| LISTA DE TAREFAS |
**a)** Transcreva literalmente o trecho do texto sobre o Partido dos Trabalhadores compreendido entre "Pesquisa mostra que" e "das demais legendas.", inclusive.
**b)** De acordo com o texto sobre o Partido dos Trabalhadores, desde que ano a sigla lidera o ranking dos partidos mais citados?

| TRECHO DO DOCUMENTO |
^^^^
Pesquisa mostra que a legenda mantém a liderança histórica, mesmo em meio ao desgaste geral da política partidária
O Partido dos Trabalhadores continua sendo um caso singular na política brasileira. Com 24% da preferência do eleitorado, a sigla segue liderando o ranking dos partidos mais citados desde 1999, atravessando governos, crises, escândalos, derrotas e retornos ao poder.
O dado chama atenção não apenas pela longevidade, mas pelo contraste. Enquanto o PT mantém a dianteira, quase metade dos brasileiros afirma não ter preferência por partido algum, escancarando o desalento com o sistema político e a fragilidade das demais legendas.
Na prática, o PT lidera um cenário de descrença. Não se trata de uma maioria entusiasmada, mas de uma base consolidada, fiel e historicamente organizada — algo que nenhum outro partido conseguiu construir ao longo das últimas duas décadas e meia.
^^^^
| DADOS FORNECIDOS |
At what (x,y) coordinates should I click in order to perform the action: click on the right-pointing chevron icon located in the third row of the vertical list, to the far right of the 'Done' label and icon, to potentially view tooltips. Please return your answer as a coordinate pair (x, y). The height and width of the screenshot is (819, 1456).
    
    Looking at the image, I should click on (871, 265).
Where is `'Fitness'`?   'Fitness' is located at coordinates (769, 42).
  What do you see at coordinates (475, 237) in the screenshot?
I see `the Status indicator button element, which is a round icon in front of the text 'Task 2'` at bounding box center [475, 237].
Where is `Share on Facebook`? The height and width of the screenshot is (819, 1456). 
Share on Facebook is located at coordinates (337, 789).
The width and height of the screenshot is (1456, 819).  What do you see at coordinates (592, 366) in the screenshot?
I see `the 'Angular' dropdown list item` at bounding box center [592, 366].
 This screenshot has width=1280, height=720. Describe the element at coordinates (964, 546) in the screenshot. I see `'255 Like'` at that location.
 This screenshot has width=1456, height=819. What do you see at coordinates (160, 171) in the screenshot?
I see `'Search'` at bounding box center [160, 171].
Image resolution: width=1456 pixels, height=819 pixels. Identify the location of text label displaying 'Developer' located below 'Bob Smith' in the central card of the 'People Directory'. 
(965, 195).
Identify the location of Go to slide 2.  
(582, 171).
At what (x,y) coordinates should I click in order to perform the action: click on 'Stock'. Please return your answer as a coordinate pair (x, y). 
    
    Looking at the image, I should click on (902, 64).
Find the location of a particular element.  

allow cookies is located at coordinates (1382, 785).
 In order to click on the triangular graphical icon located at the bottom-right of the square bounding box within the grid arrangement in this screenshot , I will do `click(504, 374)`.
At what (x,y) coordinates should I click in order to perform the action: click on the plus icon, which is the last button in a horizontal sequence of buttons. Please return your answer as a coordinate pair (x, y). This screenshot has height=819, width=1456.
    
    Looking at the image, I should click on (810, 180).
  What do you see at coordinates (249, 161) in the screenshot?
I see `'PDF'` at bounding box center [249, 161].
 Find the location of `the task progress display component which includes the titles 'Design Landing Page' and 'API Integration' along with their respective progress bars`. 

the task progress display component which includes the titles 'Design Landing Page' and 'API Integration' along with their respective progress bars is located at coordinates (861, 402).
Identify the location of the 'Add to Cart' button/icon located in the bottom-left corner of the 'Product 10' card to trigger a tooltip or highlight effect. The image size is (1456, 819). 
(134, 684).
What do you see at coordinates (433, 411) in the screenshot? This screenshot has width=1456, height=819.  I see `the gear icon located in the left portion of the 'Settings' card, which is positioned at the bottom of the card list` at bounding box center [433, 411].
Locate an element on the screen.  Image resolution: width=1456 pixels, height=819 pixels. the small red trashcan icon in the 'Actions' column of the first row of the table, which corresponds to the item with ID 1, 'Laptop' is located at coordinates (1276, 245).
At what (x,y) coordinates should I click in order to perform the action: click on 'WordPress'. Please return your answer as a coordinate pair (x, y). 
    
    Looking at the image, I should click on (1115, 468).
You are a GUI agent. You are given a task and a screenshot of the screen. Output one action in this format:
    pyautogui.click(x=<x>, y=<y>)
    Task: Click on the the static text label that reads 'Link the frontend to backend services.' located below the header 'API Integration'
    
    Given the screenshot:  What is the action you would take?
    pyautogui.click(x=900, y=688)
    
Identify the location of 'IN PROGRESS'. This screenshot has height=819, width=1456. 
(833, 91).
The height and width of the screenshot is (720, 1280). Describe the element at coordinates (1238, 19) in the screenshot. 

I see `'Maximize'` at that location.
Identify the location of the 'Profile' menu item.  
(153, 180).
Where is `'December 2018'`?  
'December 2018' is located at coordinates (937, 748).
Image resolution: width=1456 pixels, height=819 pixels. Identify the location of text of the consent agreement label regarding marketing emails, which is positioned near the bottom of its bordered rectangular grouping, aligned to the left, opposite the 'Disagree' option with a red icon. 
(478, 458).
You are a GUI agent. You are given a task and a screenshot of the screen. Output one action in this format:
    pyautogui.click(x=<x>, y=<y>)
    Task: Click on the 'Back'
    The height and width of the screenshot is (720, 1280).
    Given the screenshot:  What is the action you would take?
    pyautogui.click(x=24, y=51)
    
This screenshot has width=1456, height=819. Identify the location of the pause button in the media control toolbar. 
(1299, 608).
^^^^
| RESPOSTAS DO EXERCÍCIO |
**a)**
Pesquisa mostra que a legenda mantém a liderança histórica, mesmo em meio ao desgaste geral da política partidária
O Partido dos Trabalhadores continua sendo um caso singular na política brasileira. Com 24% da preferência do eleitorado, a sigla segue liderando o ranking dos partidos mais citados desde 1999, atravessando governos, crises, escândalos, derrotas e retornos ao poder.
O dado chama atenção não apenas pela longevidade, mas pelo contraste. Enquanto o PT mantém a dianteira, quase metade dos brasileiros afirma não ter preferência por partido algum, escancarando o desalento com o sistema político e a fragilidade das demais legendas.

**b)** Desde 1999.